◆ **Aim of the task**:
Rewrite the lines from the one containing "Identify the location of child-element-name-row: otherEmails." through the end of the data as a Markdown table with columns Row and Text, numbering each line and skipping blank ones. Leave the pictures out.

Start of Record set

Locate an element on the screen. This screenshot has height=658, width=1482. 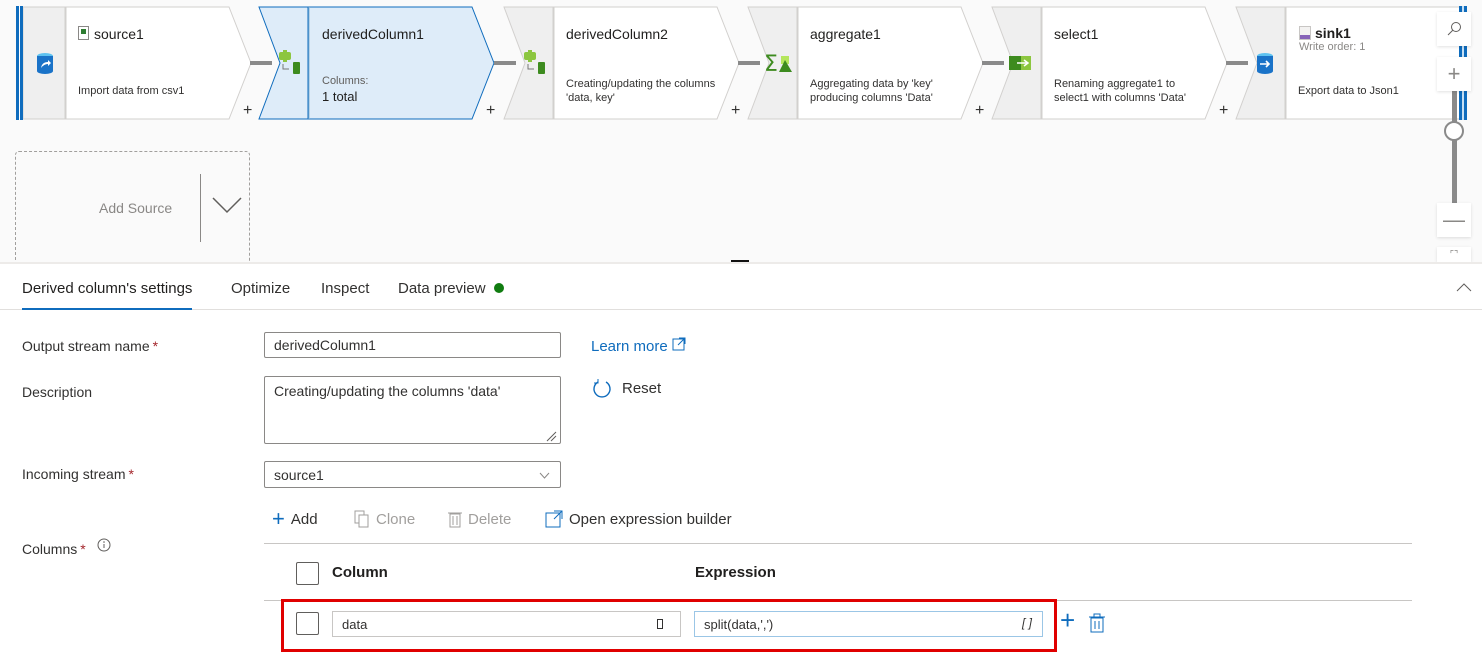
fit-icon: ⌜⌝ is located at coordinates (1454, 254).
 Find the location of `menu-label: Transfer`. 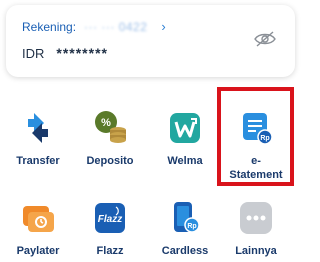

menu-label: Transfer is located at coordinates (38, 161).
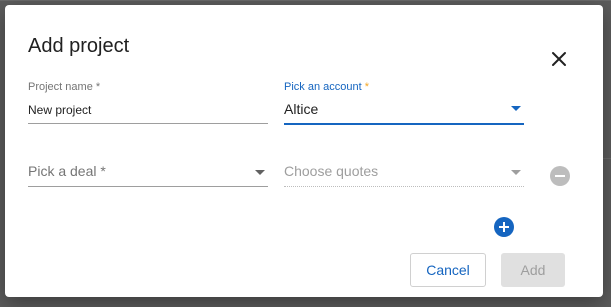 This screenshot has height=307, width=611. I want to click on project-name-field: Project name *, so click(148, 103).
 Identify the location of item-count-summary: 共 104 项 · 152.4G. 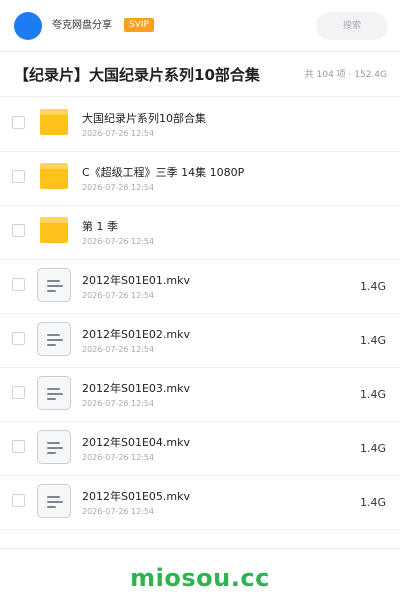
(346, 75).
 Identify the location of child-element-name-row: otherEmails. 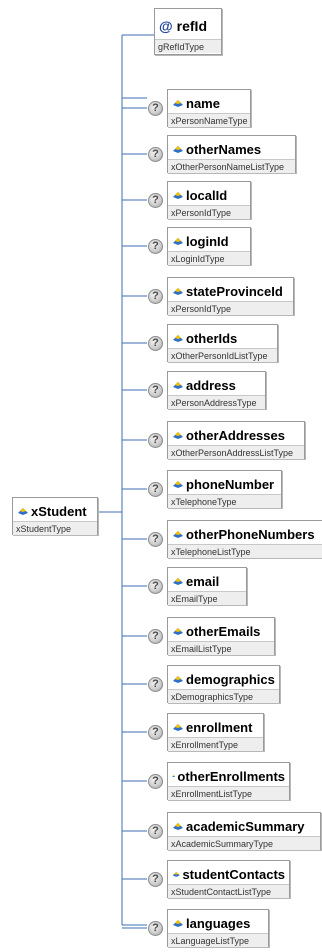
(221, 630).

End of Record set

◆ **Your solution**:
| Row | Text |
|---|---|
| 1 |  Identify the location of child-element-name-row: otherEmails.  |
| 2 | (221, 630). |